### What you will do
Transcribe all of the entries, matching each one exactly.

### Provided information
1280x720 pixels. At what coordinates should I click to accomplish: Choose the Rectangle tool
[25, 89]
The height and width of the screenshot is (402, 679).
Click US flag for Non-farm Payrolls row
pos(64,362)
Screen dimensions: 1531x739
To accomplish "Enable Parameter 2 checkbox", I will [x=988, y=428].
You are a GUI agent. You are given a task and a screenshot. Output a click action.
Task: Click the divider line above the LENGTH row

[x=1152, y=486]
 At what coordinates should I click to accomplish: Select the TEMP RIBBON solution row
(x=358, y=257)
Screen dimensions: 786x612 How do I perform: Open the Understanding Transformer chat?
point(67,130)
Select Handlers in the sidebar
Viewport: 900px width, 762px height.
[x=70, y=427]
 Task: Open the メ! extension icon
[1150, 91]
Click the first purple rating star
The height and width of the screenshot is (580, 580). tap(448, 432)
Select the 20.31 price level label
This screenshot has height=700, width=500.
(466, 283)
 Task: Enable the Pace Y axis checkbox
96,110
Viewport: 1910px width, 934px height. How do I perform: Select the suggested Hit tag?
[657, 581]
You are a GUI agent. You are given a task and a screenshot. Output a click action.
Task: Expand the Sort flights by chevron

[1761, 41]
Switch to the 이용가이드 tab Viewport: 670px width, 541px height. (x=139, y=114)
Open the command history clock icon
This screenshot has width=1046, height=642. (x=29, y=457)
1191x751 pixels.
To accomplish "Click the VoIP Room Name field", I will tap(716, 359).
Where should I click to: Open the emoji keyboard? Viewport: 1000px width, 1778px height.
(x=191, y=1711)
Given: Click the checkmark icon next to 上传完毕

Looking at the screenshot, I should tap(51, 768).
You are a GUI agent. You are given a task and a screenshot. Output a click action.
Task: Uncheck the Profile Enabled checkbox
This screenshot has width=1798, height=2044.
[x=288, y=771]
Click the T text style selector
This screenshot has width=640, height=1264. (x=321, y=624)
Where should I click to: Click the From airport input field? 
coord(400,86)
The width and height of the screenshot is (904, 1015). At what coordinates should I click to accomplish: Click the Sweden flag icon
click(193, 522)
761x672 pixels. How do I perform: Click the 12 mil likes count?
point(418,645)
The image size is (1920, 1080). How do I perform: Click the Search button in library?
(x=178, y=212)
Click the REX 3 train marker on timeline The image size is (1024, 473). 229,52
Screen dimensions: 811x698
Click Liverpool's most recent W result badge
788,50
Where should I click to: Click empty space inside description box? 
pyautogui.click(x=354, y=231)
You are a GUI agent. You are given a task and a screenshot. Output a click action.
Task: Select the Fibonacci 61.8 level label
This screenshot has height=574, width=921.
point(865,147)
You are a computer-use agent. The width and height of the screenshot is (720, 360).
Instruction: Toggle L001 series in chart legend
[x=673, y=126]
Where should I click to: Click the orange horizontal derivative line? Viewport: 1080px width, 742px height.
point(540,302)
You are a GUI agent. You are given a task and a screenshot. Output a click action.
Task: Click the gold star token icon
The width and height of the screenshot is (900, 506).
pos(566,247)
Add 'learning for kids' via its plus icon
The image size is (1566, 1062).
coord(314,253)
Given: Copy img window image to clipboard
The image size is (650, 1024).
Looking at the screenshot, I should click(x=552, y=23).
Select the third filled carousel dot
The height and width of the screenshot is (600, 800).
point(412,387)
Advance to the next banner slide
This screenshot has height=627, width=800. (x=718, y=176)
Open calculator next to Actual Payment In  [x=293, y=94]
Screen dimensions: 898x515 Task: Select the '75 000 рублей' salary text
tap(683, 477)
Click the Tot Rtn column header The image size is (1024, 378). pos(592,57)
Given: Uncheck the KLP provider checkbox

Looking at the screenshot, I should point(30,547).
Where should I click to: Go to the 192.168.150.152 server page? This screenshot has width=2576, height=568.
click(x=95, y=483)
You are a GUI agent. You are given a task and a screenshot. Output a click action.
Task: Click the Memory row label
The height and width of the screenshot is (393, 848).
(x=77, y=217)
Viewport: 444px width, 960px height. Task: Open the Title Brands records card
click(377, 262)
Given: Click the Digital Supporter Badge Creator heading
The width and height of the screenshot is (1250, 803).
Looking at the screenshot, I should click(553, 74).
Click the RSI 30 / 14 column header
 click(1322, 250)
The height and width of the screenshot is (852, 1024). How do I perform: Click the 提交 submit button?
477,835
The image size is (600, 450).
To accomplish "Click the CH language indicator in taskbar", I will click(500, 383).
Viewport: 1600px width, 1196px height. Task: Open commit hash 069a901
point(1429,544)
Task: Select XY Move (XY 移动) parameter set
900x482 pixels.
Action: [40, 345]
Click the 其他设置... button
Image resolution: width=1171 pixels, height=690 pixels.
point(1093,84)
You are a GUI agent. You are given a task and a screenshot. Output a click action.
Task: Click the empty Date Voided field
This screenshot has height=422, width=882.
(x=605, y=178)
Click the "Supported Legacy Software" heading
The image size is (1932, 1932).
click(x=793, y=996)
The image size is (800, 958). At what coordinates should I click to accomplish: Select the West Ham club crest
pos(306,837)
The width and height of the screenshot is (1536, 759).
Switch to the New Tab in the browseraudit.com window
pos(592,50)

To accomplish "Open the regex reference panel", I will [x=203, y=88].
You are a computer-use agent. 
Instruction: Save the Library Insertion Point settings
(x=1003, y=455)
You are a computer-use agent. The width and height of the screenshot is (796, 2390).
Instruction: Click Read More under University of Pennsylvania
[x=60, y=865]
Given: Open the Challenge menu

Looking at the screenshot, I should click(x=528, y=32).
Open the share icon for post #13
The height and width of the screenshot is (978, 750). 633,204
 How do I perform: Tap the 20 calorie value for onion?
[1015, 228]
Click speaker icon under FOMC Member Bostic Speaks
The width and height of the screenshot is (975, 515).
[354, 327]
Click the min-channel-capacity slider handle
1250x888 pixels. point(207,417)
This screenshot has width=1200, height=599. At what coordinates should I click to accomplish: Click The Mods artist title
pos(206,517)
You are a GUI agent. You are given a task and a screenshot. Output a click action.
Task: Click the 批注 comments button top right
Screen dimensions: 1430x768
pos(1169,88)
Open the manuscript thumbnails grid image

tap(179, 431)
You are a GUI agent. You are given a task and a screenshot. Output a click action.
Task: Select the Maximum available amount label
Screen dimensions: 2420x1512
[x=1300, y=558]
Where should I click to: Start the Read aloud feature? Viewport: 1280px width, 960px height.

### Result below
1280x720 pixels. At what coordinates should I click to accomplish: Choose the Rectangle tool
[25, 89]
The height and width of the screenshot is (402, 679).
Click US flag for Non-farm Payrolls row
pos(64,362)
Screen dimensions: 1531x739
To accomplish "Enable Parameter 2 checkbox", I will [x=988, y=428].
You are a GUI agent. You are given a task and a screenshot. Output a click action.
Task: Click the divider line above the LENGTH row

[x=1152, y=486]
 At what coordinates should I click to accomplish: Select the TEMP RIBBON solution row
(x=358, y=257)
Screen dimensions: 786x612 How do I perform: Open the Understanding Transformer chat?
point(67,130)
Select Handlers in the sidebar
Viewport: 900px width, 762px height.
[x=70, y=427]
 Task: Open the メ! extension icon
[1150, 91]
Click the first purple rating star
The height and width of the screenshot is (580, 580). tap(448, 432)
Select the 20.31 price level label
This screenshot has height=700, width=500.
(466, 283)
 Task: Enable the Pace Y axis checkbox
96,110
Viewport: 1910px width, 934px height. How do I perform: Select the suggested Hit tag?
[657, 581]
You are a GUI agent. You are given a task and a screenshot. Output a click action.
Task: Expand the Sort flights by chevron

[1761, 41]
Switch to the 이용가이드 tab Viewport: 670px width, 541px height. (x=139, y=114)
Open the command history clock icon
This screenshot has width=1046, height=642. (x=29, y=457)
1191x751 pixels.
To accomplish "Click the VoIP Room Name field", I will tap(716, 359).
Where should I click to: Open the emoji keyboard? Viewport: 1000px width, 1778px height.
(x=191, y=1711)
Given: Click the checkmark icon next to 上传完毕

Looking at the screenshot, I should tap(51, 768).
You are a GUI agent. You are given a task and a screenshot. Output a click action.
Task: Uncheck the Profile Enabled checkbox
This screenshot has width=1798, height=2044.
[x=288, y=771]
Click the T text style selector
This screenshot has width=640, height=1264. (x=321, y=624)
Where should I click to: Click the From airport input field? 
coord(400,86)
The width and height of the screenshot is (904, 1015). At what coordinates should I click to accomplish: Click the Sweden flag icon
click(193, 522)
761x672 pixels. How do I perform: Click the 12 mil likes count?
point(418,645)
The image size is (1920, 1080). How do I perform: Click the Search button in library?
(x=178, y=212)
Click the REX 3 train marker on timeline The image size is (1024, 473). 229,52
Screen dimensions: 811x698
Click Liverpool's most recent W result badge
788,50
Where should I click to: Click empty space inside description box? 
pyautogui.click(x=354, y=231)
You are a GUI agent. You are given a task and a screenshot. Output a click action.
Task: Select the Fibonacci 61.8 level label
This screenshot has height=574, width=921.
point(865,147)
You are a computer-use agent. The width and height of the screenshot is (720, 360).
Instruction: Toggle L001 series in chart legend
[x=673, y=126]
Where should I click to: Click the orange horizontal derivative line? Viewport: 1080px width, 742px height.
point(540,302)
You are a GUI agent. You are given a task and a screenshot. Output a click action.
Task: Click the gold star token icon
The width and height of the screenshot is (900, 506).
pos(566,247)
Add 'learning for kids' via its plus icon
The image size is (1566, 1062).
coord(314,253)
Given: Copy img window image to clipboard
The image size is (650, 1024).
Looking at the screenshot, I should click(x=552, y=23).
Select the third filled carousel dot
The height and width of the screenshot is (600, 800).
point(412,387)
Advance to the next banner slide
This screenshot has height=627, width=800. (x=718, y=176)
Open calculator next to Actual Payment In  [x=293, y=94]
Screen dimensions: 898x515 Task: Select the '75 000 рублей' salary text
tap(683, 477)
Click the Tot Rtn column header The image size is (1024, 378). pos(592,57)
Given: Uncheck the KLP provider checkbox

Looking at the screenshot, I should point(30,547).
Where should I click to: Go to the 192.168.150.152 server page? This screenshot has width=2576, height=568.
click(x=95, y=483)
You are a GUI agent. You are given a task and a screenshot. Output a click action.
Task: Click the Memory row label
The height and width of the screenshot is (393, 848).
(x=77, y=217)
Viewport: 444px width, 960px height. Task: Open the Title Brands records card
click(377, 262)
Given: Click the Digital Supporter Badge Creator heading
The width and height of the screenshot is (1250, 803).
Looking at the screenshot, I should click(553, 74).
Click the RSI 30 / 14 column header
 click(1322, 250)
The height and width of the screenshot is (852, 1024). How do I perform: Click the 提交 submit button?
477,835
The image size is (600, 450).
To accomplish "Click the CH language indicator in taskbar", I will click(500, 383).
Viewport: 1600px width, 1196px height. Task: Open commit hash 069a901
point(1429,544)
Task: Select XY Move (XY 移动) parameter set
900x482 pixels.
Action: [40, 345]
Click the 其他设置... button
Image resolution: width=1171 pixels, height=690 pixels.
point(1093,84)
You are a GUI agent. You are given a task and a screenshot. Output a click action.
Task: Click the empty Date Voided field
This screenshot has height=422, width=882.
(x=605, y=178)
Click the "Supported Legacy Software" heading
The image size is (1932, 1932).
click(x=793, y=996)
The image size is (800, 958). At what coordinates should I click to accomplish: Select the West Ham club crest
pos(306,837)
The width and height of the screenshot is (1536, 759).
Switch to the New Tab in the browseraudit.com window
pos(592,50)

To accomplish "Open the regex reference panel", I will [x=203, y=88].
You are a computer-use agent. 
Instruction: Save the Library Insertion Point settings
(x=1003, y=455)
You are a computer-use agent. The width and height of the screenshot is (796, 2390).
Instruction: Click Read More under University of Pennsylvania
[x=60, y=865]
Given: Open the Challenge menu

Looking at the screenshot, I should click(x=528, y=32).
Open the share icon for post #13
The height and width of the screenshot is (978, 750). 633,204
 How do I perform: Tap the 20 calorie value for onion?
[1015, 228]
Click speaker icon under FOMC Member Bostic Speaks
The width and height of the screenshot is (975, 515).
[354, 327]
Click the min-channel-capacity slider handle
1250x888 pixels. point(207,417)
This screenshot has width=1200, height=599. At what coordinates should I click to accomplish: Click The Mods artist title
pos(206,517)
You are a GUI agent. You are given a task and a screenshot. Output a click action.
Task: Click the 批注 comments button top right
Screen dimensions: 1430x768
pos(1169,88)
Open the manuscript thumbnails grid image

tap(179, 431)
You are a GUI agent. You are given a task and a screenshot. Output a click action.
Task: Select the Maximum available amount label
Screen dimensions: 2420x1512
[x=1300, y=558]
Where should I click to: Start the Read aloud feature? Viewport: 1280px width, 960px height.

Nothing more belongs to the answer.